> **Required action**: Please return all the records exactly, with nothing left out.

> **Stored data**:
========================
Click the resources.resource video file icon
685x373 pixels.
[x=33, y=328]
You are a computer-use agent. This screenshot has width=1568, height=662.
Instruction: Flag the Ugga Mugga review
========================
> **Answer**:
Click the resources.resource video file icon
685x373 pixels.
[x=33, y=328]
You are a computer-use agent. This screenshot has width=1568, height=662.
Instruction: Flag the Ugga Mugga review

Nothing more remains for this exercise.